Abstract： Prolactin （PRL） is secreted by lactotrophs in the anterior pituitary and some extra -pituitary tissues such as breast, lacrimal gland, uterus, thymus and spleen, etc. Since PRL is closely related to growth hormone （GH） and placental lactogens （PL）, it has been broadly accepted that PRL, GH and PL are resulted from the duplication of an ancestral gene. PRL regulates hundreds of biological functions by endocrine, paracrine and autocrine manners. Prolactin initiates its effects by binding to its receptor （PRLR）. PRLR belongs to the class I cytokine receptor superfamily. Up to now, three membrane- PRLRs have been clarified. They are long form （LF） , intermediate form （IF） and short form （SF） including SFla and SFlb. All PRLRs are derived from a primary transcript of common gene through alternative splicing mechanism. Although the extracellular domain （ECD） and the transmembrahe domain （TD） of LF, IF and SF are equal, different isoforms of PRLR exert different function through different intracellular domain.
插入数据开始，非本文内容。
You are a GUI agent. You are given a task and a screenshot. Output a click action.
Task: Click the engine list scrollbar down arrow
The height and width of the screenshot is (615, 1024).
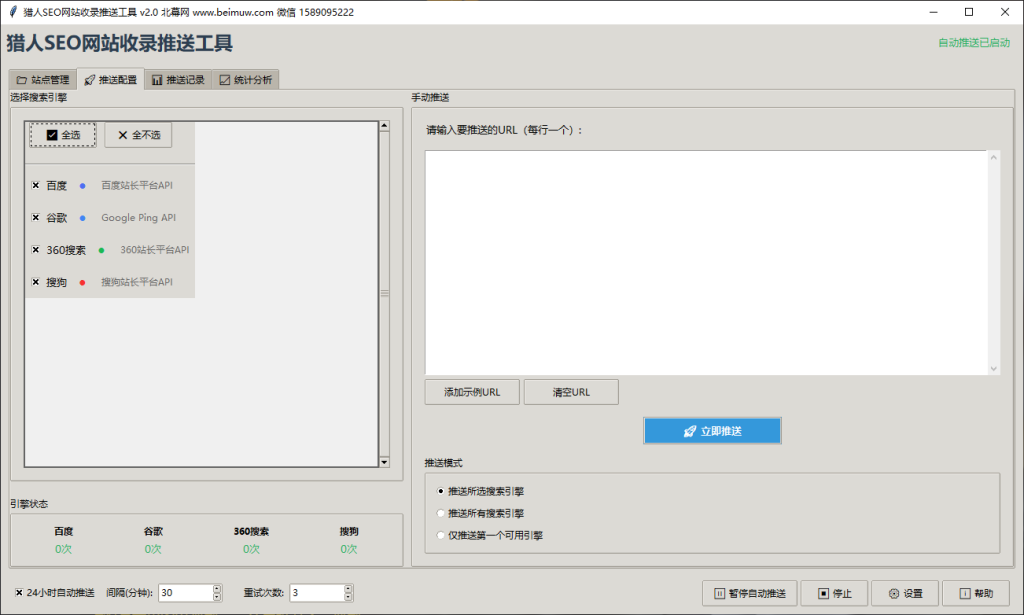point(383,461)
It has been well documented that abnormity of PRLR is closely related to the pathogenesis, progression and prognosis of cancers including breast cancer. Several PRLR antagonists have been well designed and evidenced to have the potential to be important therapeutics.